The PECAN (Plains Elevated Convection at Night) campaign is envisioned as a multi-agency project (NSF, NOAA, NASA, DOE) designed to advance the understanding of continental, nocturnal, warm-season precipitation. PECAN will focus on nocturnal convection in conditions over the Southern Great Plains with a stable boundary layer (SBL), a nocturnal low-level jet (NLLJ) and the largest CAPE (Convectively Available Potential Energy) located above the SBL. Thunderstorms are most common after sunset across this region in summer and much of the resulting precipitation falls from mesoscale convective systems (MCSs). Nocturnal MCSs may produce heavy rainfall; their intensity is correlated with the NLLJ. To date, an accurate prediction and an in-depth understanding of elevated convection in this environment remains an elusive goal.
Studying the NLLJs observed during PECAN is one focus of our research group. Great Plains NLLJs are identified as southerly wind speed maxima within the first several hundred meters above ground level, and can stretch from Texas to Canada. The jets typically form around sunset, can reach maximum speeds of ~20m/s a few hours later, and dissipate around sunrise. NLLJs transport a lot of moisture from the Gulf of Mexico to the agricultural Great Plains regions, and can feed directly into developing storms. Observations from Doppler and water vapor lidar as well as other instruments make the PECAN data a great opportunity to improve our understanding of this important feature. We will also compare current theoretical models of NLLJ wind speed and evolution to PECAN observations. This project will extend to east coast NLLJs, which are vital to air quality and ozone transport.

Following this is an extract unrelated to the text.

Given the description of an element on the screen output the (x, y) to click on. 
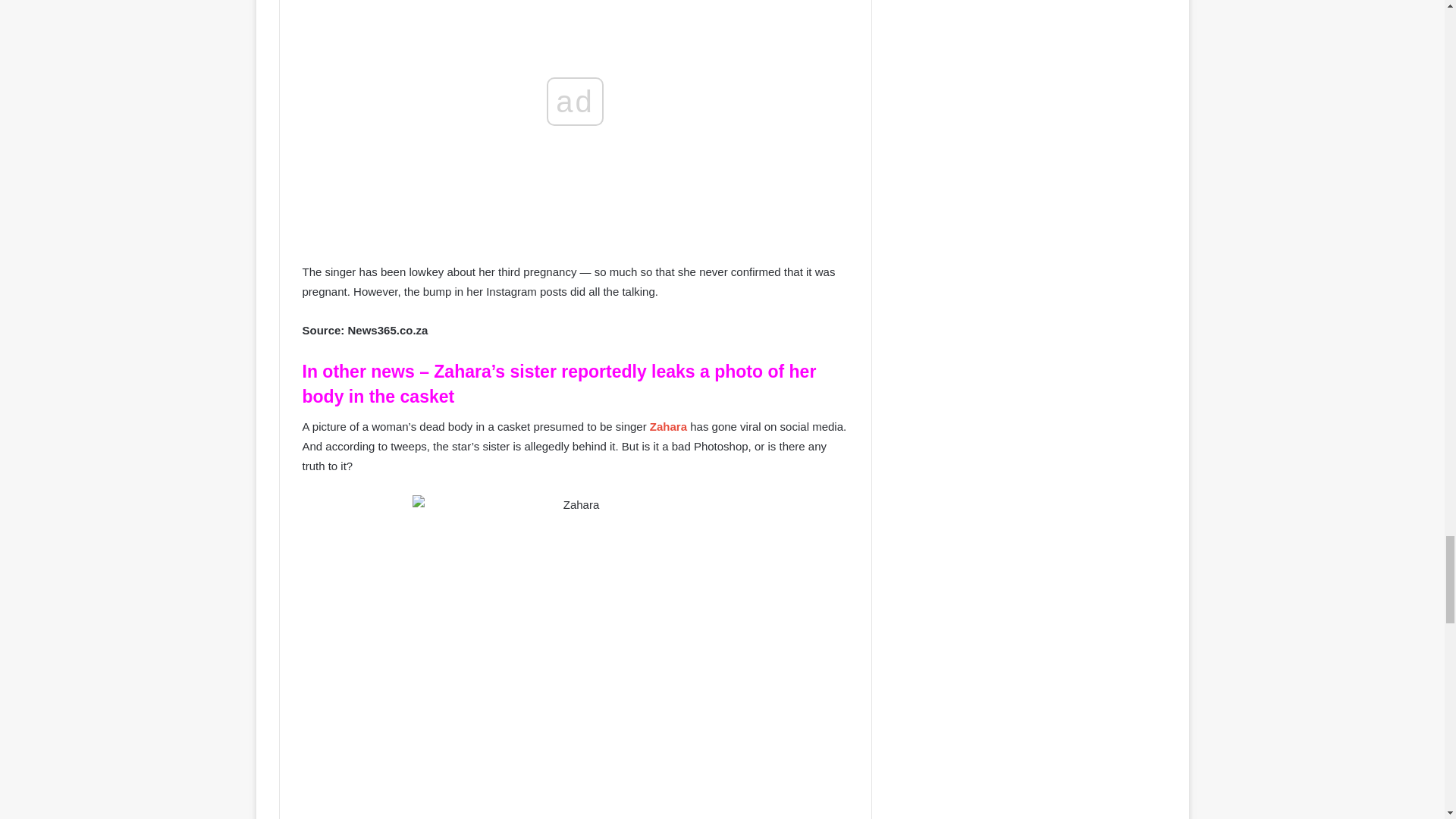
Zahara  (669, 426)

The PECAN data set also represents unprecedented high-resolution, multi-instrument observations of bore waves. A bore wave is a gravity wave that propagates outward from a convective column along the “surface” of a stable atmospheric layer. The wave induces large changes in the state of the atmosphere on the time scale of a few minutes as each wavelength passes by a given point on Earth.

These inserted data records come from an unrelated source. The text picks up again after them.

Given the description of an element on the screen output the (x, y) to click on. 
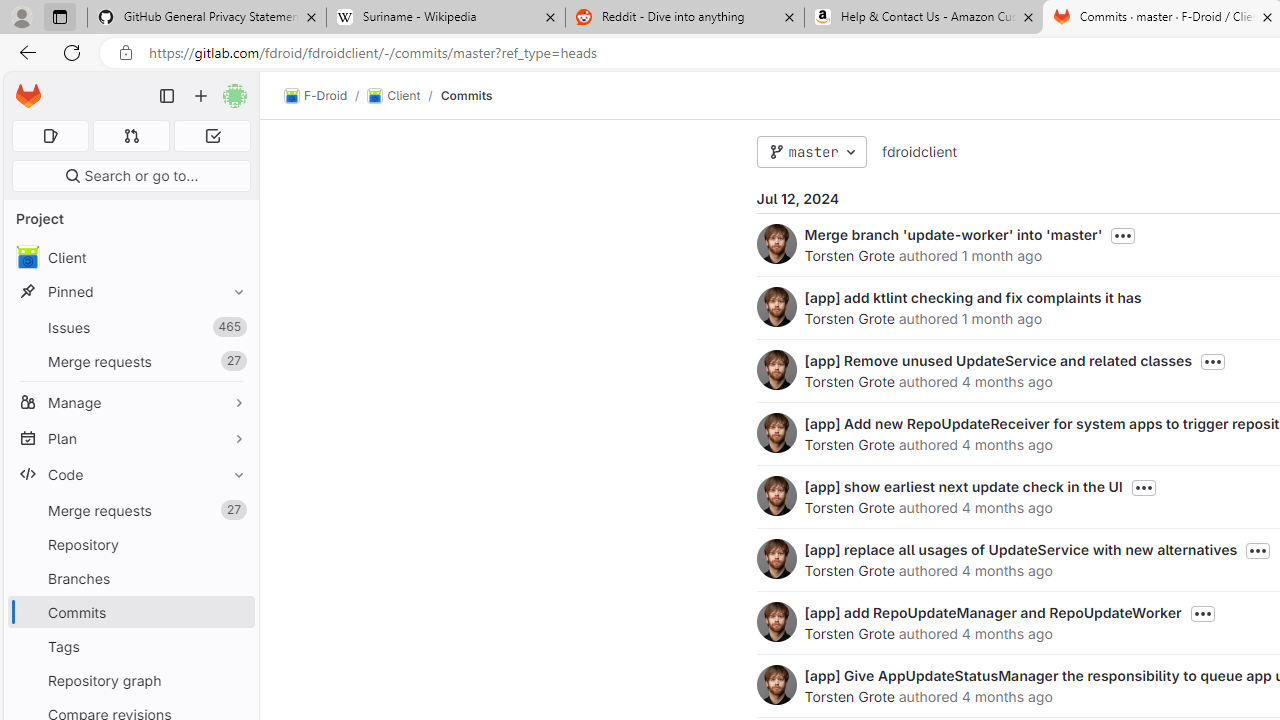
Merge requests27 (130, 510)
To-Do list 0 (212, 136)
Tags (130, 646)
Unpin Merge requests (234, 510)
Repository graph (130, 679)
Torsten Grote (848, 696)
Pin Branches (234, 578)
Commits (466, 95)
Client/ (404, 96)
avatar (27, 257)
Merge branch 'update-worker' into 'master' (953, 234)
[app] add RepoUpdateManager and RepoUpdateWorker (992, 612)
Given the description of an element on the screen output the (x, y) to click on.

This causes instabilities that can lead to severe weather and moisten the upper troposphere as a precondition to severe storm development. Critical changes in CAPE caused by such waves of particular interest.
Other projects include studies of the mixing layer (ML). This is primarily driven by a newly developed algorithm for retrieving ML height from coherent Doppler lidar, which will be used in conjunction with surface fluxes and other measurements to study the mixing of moisture and aerosols during NLLJs and other PECAN events.